A Pew survey reported that 75% of Pakistanis consider us their enemy. A former advisor to General Petraeus stated, "Every one of these dead noncombatants represents an alienated family, a new desire for revenge, and more recruits for a militant movement.." Indeed, militant groups have rapidly been forming, such as Lashkar, which has been attacking U.S. troops across the border in Afghanistan. The sentiment goes beyond Pakistan. A spokesperson for Yemen, also under attack, told a U.S. Senate committee, "What radicals had previously failed to achieve in my village, one drone strike accomplished in an instant: There is now an intense anger and growing hatred of America."
Terror in the Streets
It's dangerous to be a child in America. The number of preschoolers killed by guns in 2008 and in 2009 was nearly double the number of law enforcement officers killed in the line of duty over the same period.
Society's answer to violence has been more jail time for offenders, usually young men with limited job skills and employment opportunities. It's been getting worse since the recession. In the United States, K-12 education has been cut by $20 billion over five years, while over the same period large corporations have underpaid their state taxes by about $14 billion per year.
The sequester has cut further into education and anti-poverty programs. Almost half of young black children live in poverty, and unemployment among blacks is almost twice the rate of whites. Economic mobility in the U.S. lags behind most other developed countries. A Pew study determined that low-income families and those of color had the least access to resources to overcome job loss.

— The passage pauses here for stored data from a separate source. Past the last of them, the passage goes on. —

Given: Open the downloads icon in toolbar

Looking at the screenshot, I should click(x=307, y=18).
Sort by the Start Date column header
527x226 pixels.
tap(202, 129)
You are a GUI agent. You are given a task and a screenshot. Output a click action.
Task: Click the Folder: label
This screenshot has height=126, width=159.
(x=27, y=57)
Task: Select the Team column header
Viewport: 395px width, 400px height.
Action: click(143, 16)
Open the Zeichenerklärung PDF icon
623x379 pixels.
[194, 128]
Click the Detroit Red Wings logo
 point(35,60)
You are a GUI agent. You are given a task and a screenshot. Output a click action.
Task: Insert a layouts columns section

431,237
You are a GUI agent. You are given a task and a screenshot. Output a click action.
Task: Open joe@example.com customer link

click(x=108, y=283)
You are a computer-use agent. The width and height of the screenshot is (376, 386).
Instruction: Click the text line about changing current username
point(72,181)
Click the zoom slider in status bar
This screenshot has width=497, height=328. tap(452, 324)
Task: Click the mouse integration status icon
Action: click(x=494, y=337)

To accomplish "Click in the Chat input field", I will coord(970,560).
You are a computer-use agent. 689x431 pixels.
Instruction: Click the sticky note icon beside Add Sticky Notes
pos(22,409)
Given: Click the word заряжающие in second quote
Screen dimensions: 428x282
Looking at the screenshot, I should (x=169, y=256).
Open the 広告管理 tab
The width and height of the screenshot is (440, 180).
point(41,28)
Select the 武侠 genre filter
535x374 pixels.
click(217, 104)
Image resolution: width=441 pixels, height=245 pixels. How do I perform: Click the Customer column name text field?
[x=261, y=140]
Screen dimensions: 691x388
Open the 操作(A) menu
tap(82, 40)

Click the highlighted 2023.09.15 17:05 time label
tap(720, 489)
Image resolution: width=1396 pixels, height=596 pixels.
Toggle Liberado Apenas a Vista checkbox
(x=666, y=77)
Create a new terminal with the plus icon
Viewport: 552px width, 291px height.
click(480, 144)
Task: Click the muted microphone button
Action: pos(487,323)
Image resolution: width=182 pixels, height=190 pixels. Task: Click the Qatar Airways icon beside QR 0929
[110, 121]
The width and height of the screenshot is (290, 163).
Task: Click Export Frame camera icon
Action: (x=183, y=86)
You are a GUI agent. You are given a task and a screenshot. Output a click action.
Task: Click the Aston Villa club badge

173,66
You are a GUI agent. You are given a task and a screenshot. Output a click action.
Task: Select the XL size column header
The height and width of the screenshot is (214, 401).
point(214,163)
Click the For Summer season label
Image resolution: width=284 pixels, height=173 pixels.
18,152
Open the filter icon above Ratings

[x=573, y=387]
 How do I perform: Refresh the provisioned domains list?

Most American cities haven't experienced terrorism in the accepted sense, but moments of terror are frequent in communities wracked by poverty, where prospects for secure employment are almost nonexistent. Taxes that might fund job programs arenot being paid. Education keeps getting cut. We're spending 15 times more on immigration enforcement than we did in the Cold War year of 1986. The largely imagined threat of foreign attacks is diverting billions of dollars into a Homeland Security fund that safeguards the assets of the rich, while the core problems of poverty and economic immobility are ignored.
Leaving Us Terrified
Foreign bombings would end if we acknowledged the value of life in other countries. Violence in American cities would be reduced if we addressed the root causes and provided the necessary funding. Yet we're directing most of our resources toward tragedies that might happen instead of tragedies that occur every day. Certainly, if we were to stop bombing other countries and address our own poverty at its source, we would lessen the chance of another Boston-like attack that will leave us feeling terrified all over again.